Direction 1
In the essay on reading fiction on the internet, what type of display does the writer say they are still using?

Extract to read
::::
I intended yesterday to follow up on a tease at the end of this post, but the more I thought about the issue the more I realized it was the tip of a very big iceberg. Apologies for the delay, and apologies in advance for what may seem a bleak assessment.
For several days now I’ve been visiting sites that contain internet fiction of various stripes. I’ve been reading and trying to get my mind around what’s good about internet fiction and what’s not so good. I’ve been trying to come up with a way of comparing apples to apples across different sites and different authors, yet all the while something has been nagging at me so quietly that it took a while to realize what it was.
I don’t like reading fiction on the internet. Assuming that my view represents a non-trivial percentage of the world population, as opposed to the ravings of an ugly American, this would seem to be a problem.
For me, sitting in a chair and reading fiction on a computer monitor is not fun. I hesitate to attempt to describe my discomfort with an analogy, but I keep thinking it’s akin to being asked to watch a movie standing up. Yes, it can be done, and it’s not an ordeal as would be, say, watching a movie while standing and holding a bucket of water, but it’s still uncomfortable.
There are a lot of potential factors at work here, and that’s what I’ve been wrestling with since I first recognized my discomfort. I’m going to try to address all of them, too, but even as I do that I’m struck by a basic truth: people don’t like being uncomfortable. If something is uncomfortable they generally just don’t do it. Take exercise, for example. You can tell people it’s good for them until you’re blue in the face, but most people are simply not going to act on that knowledge if it makes them physically uncomfortable. They may try it once, but if it’s uncomfortable they’re probably not going to do it again.
If the movie business insisted that audiences stand, people wouldn’t go to the movies. But the movie business could easily respond to this audience gripe by adding chairs — which is probably what happened about a week and a half after the invention of the zoetrope. Reading fiction off a computer screen already involves a chair (or couch), so there’s not a lot that can be done to make it more comfortable. (Insert your own joke about on-demand massage, in-house concierge service, rotated ice packs or high-dose NSAID’s.)
Before panic takes hold, however, I want to take a step back and look at all the possible factors that might be making me uncomfortable while I’m reading. If you think I missed something, let me know.
THE CHAIR
Years ago, when I was writing screenplays in Los Angeles, I bought myself an ergonomic chair to go with my first new PC. It was red, it had a couple of adjustments, and over time it slowly destroyed my lower back to the point that I could only sleep on the floor. At which point the rest of my body chimed in with various aching protests.
Like Scarlet O’Hara before me, I vowed never to go through something like that again, so when I had the money I bought one of these. That was ten years ago (or more), and prorated over that time it’s been worth every penny and a bunch of nickels besides. It’s the best chair I’ve ever owned, and it’s the chair I’ve been reading internet fiction in these past few days.
Whatever discomfort I’ve been experiencing, trust me: it’s not the chair.
THE DESK
Here I also have to say that this is simply not the problem. I bought my desk from this place at the same time I bought my chair. It’s big, it’s got a lot of room, good support, and it’s rock-solid. I’ve worked long, long hours at that desk, and by now I’d know if it was an issue.
MONITOR/DISPLAY QUALITY
This is a likely candidate, and I know some of you will roll your eyes when I say that I’m still using a CRT. But hold on a minute….
::::
[Source records]
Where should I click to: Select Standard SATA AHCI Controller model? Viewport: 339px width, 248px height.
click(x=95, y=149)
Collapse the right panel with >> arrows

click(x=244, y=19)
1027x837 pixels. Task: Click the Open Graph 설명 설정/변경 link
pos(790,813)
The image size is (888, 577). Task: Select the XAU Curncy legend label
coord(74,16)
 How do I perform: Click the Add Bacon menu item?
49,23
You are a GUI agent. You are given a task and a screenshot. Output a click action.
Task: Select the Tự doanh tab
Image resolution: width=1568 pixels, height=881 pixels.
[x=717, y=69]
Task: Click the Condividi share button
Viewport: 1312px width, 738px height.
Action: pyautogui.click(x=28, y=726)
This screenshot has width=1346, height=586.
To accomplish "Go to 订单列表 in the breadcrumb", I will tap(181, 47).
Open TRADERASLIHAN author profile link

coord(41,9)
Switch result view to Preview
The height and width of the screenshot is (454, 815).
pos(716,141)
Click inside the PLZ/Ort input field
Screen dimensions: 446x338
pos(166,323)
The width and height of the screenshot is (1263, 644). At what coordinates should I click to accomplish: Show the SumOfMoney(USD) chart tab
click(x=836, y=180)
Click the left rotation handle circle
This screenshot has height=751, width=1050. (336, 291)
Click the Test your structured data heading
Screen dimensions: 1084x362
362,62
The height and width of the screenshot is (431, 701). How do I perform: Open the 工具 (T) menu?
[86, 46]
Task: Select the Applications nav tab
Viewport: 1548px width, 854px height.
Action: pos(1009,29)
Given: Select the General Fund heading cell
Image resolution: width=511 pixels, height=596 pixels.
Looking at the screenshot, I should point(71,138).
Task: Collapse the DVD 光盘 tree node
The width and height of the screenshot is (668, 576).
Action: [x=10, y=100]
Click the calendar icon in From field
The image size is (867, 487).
::::
Direction 2
Please return, unchanged, the part of the records that opens with the line containing "This screenshot has width=1346, height=586." and closes with the line containing "This screenshot has height=751, width=1050.", including both of those lines.

Correct output 1
A CRT.

Correct output 2
This screenshot has width=1346, height=586.
To accomplish "Go to 订单列表 in the breadcrumb", I will tap(181, 47).
Open TRADERASLIHAN author profile link

coord(41,9)
Switch result view to Preview
The height and width of the screenshot is (454, 815).
pos(716,141)
Click inside the PLZ/Ort input field
Screen dimensions: 446x338
pos(166,323)
The width and height of the screenshot is (1263, 644). At what coordinates should I click to accomplish: Show the SumOfMoney(USD) chart tab
click(x=836, y=180)
Click the left rotation handle circle
This screenshot has height=751, width=1050. (336, 291)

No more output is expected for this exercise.